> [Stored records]

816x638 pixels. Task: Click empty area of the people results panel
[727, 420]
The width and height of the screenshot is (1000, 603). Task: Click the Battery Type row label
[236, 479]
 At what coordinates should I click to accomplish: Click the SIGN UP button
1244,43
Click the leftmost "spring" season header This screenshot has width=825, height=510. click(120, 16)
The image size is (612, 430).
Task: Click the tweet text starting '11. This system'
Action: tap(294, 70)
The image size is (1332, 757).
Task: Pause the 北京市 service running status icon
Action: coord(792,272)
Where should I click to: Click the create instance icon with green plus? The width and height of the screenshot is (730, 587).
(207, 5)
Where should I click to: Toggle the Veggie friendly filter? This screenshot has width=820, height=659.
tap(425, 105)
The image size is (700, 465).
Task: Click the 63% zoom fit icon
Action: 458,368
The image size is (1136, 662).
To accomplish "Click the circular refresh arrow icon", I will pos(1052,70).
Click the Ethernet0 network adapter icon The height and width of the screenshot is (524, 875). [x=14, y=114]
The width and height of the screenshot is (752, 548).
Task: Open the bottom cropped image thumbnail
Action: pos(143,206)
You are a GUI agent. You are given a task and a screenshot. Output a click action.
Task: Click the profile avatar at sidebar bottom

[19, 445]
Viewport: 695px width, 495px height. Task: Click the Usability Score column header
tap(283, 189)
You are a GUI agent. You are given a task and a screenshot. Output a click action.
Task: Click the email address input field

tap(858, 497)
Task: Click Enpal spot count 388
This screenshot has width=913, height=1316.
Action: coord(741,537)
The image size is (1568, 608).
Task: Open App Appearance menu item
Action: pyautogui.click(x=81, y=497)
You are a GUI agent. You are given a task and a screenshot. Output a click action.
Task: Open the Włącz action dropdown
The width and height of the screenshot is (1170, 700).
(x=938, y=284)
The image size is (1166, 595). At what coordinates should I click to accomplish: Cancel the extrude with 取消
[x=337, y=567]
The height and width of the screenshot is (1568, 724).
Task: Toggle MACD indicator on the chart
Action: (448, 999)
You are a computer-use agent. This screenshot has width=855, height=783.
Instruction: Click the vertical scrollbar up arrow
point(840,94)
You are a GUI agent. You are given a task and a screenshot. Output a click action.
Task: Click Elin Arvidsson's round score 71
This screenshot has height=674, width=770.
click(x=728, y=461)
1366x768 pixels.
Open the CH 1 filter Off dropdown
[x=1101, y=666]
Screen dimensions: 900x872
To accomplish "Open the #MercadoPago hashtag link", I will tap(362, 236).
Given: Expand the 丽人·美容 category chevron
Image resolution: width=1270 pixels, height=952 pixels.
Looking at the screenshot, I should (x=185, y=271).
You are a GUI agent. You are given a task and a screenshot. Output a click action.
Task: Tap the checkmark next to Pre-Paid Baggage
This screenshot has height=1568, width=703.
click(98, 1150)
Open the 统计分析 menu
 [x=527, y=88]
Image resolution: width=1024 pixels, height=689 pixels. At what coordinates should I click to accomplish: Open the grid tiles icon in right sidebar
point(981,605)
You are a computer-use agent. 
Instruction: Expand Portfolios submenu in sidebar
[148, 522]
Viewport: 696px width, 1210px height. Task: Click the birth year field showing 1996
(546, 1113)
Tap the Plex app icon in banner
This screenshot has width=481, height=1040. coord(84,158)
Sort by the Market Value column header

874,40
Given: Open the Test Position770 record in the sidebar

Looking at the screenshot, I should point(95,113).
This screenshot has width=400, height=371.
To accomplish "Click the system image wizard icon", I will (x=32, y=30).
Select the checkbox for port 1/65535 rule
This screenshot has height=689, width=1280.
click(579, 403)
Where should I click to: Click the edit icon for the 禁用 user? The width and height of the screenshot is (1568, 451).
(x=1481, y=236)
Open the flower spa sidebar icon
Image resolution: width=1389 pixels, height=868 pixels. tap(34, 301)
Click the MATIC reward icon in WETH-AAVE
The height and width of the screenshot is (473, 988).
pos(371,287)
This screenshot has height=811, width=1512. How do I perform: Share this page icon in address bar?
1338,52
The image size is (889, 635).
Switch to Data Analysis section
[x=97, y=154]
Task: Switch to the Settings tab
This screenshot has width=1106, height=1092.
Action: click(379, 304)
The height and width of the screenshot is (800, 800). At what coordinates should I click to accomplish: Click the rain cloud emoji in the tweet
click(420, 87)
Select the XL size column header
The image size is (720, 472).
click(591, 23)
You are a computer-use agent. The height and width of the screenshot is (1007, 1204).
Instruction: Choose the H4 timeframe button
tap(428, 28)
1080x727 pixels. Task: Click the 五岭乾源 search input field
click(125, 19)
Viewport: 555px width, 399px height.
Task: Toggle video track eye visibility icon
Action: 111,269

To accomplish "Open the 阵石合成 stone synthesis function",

> [About this task]
Whenever "computer" occurs in a line of the entries, copy that line.

> [Answer]
You are a computer-use agent. This screenshot has width=855, height=783.
You are a computer-use agent. 
You are a computer-use agent. The height and width of the screenshot is (1007, 1204).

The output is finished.